TL;DR:
- Traditional optical detectors struggle with phase recovery due to limited sampling frequency.
- Four perspectives on utilizing deep learning for phase recovery: pre-processing, in-process integration, post-processing, and applications.
- Deep learning enhances phase recovery speed and accuracy, but subtle method differences pose challenges.
- A hybrid approach combining deep learning and physical models can mitigate risks and improve accuracy.
Main AI News:
In the realm of optical sciences, the understanding of light has always revolved around its two fundamental aspects: amplitude and phase. Nonetheless, conventional optical detectors, reliant on photon-to-electron conversion, encounter a formidable challenge in accurately capturing the phase component due to the constraints of their sampling frequency. While adept at measuring amplitude, their proficiency in the grasping phase remains limited, and this limitation poses a significant hurdle. The phase of the light field carries invaluable information crucial for discerning the intricate structures within samples.
Traditionally, researchers employed various conventional techniques for phase recovery, including holography/interferometry, Shack-Hartmann wavefront sensing, transport of intensity equation, and optimization-based approaches. Although these methods have proven useful, each harbored its set of limitations, characterized by low spatiotemporal resolution and high computational complexity.
In a recent groundbreaking review paper published in Light: Science & Applications, researchers from The University of Hong Kong, Northwestern Polytechnical University, The Chinese University of Hong Kong, Guangdong University of Technology, and Massachusetts Institute of Technology have explored the potential of deep learning in the realm of phase recovery from four distinct perspectives.
Firstly, deep learning is harnessed for pre-processing intensity measurements preceding phase recovery. Techniques such as pixel super-resolution, noise reduction, hologram generation, and autofocusing serve to enhance the quality of input data, ultimately leading to improved phase recovery outcomes.
In the second perspective, researchers delve into the integration of deep learning within the phase recovery process itself. Neural networks are employed independently or in conjunction with physical models to expedite and enhance phase recovery. This approach presents the advantage of yielding faster and more accurate results compared to traditional methods.
The third perspective revolves around deep learning for post-processing following phase recovery. This facet involves noise reduction, resolution enhancement, aberration correction, and phase unwrapping techniques, all contributing to refining the accuracy of the recovered phase.
Finally, the fourth perspective explores the utilization of the retrieved phase for specific applications such as segmentation, classification, and imaging modality transformation. This utilization facilitates the extraction of valuable insights regarding the properties and behavior of the investigated samples from the recovered phase data.

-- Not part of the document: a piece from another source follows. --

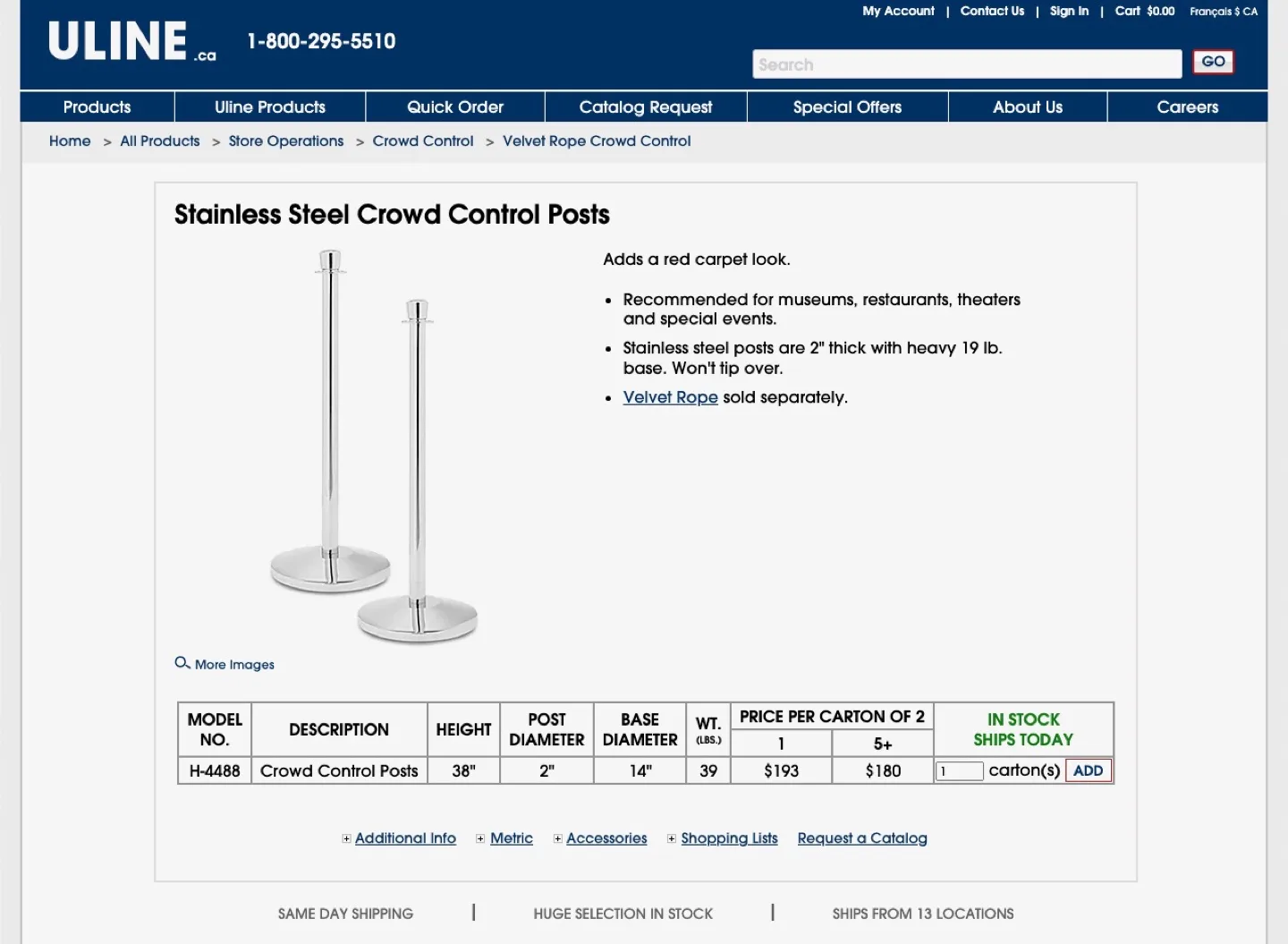Switch language to Français $ CA

click(1224, 11)
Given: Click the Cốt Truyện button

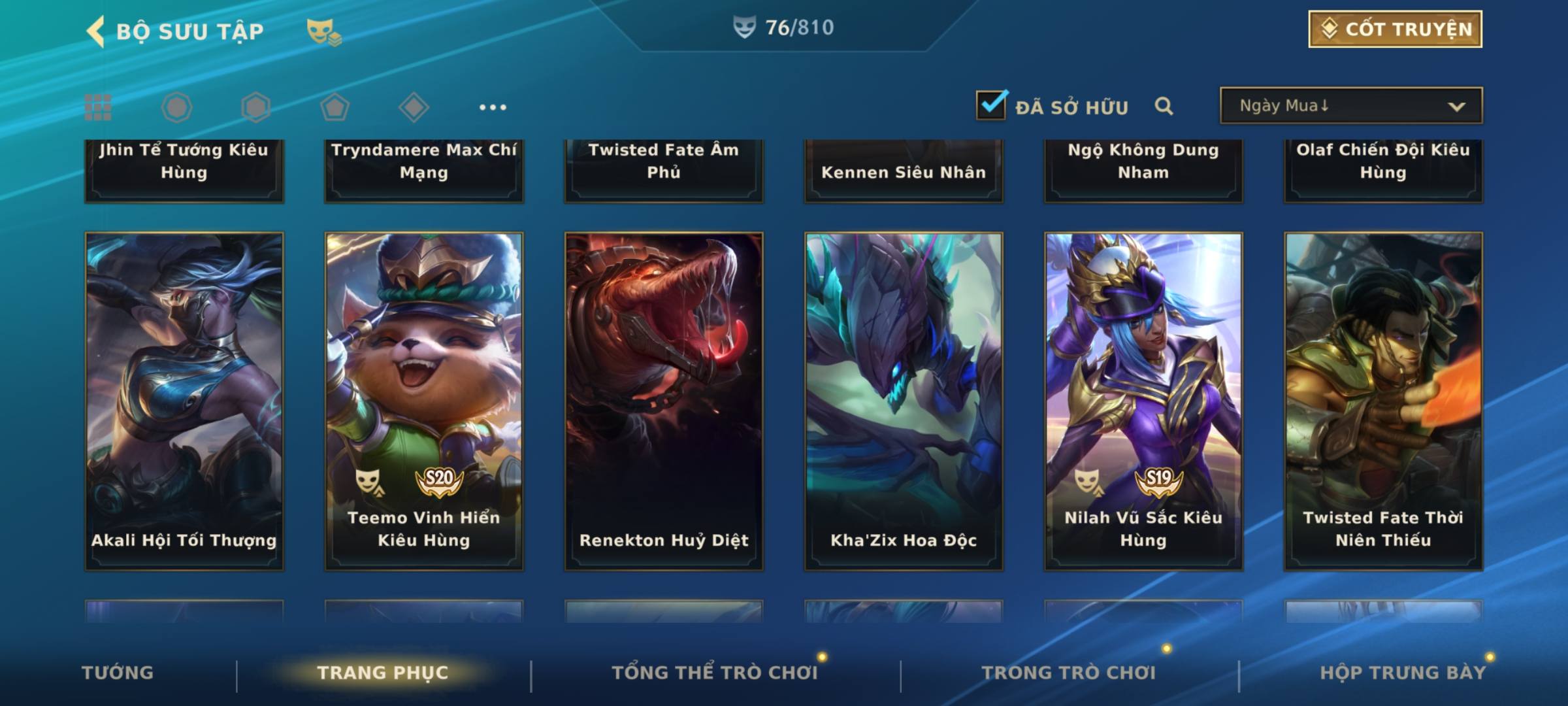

While the merits of employing deep learning for phase recovery are undeniable, the researchers acknowledge the existence of certain limitations and associated risks. They stress the subtle but critical differences among various methods, which can be challenging to discern. To mitigate these risks, they propose a hybrid approach that combines physical models with deep neural networks, particularly when the physical model closely aligns with the underlying reality. This strategic fusion enhances the overall accuracy and reliability of the phase recovery method.
Conclusion:
The integration of deep learning techniques into the domain of phase recovery holds the promise of revolutionizing computational imaging. This comprehensive analysis not only sheds light on the potential benefits but also underscores the need for a balanced approach that harnesses the strengths of both deep learning and traditional methods to unlock new horizons in optical sciences and imaging technologies.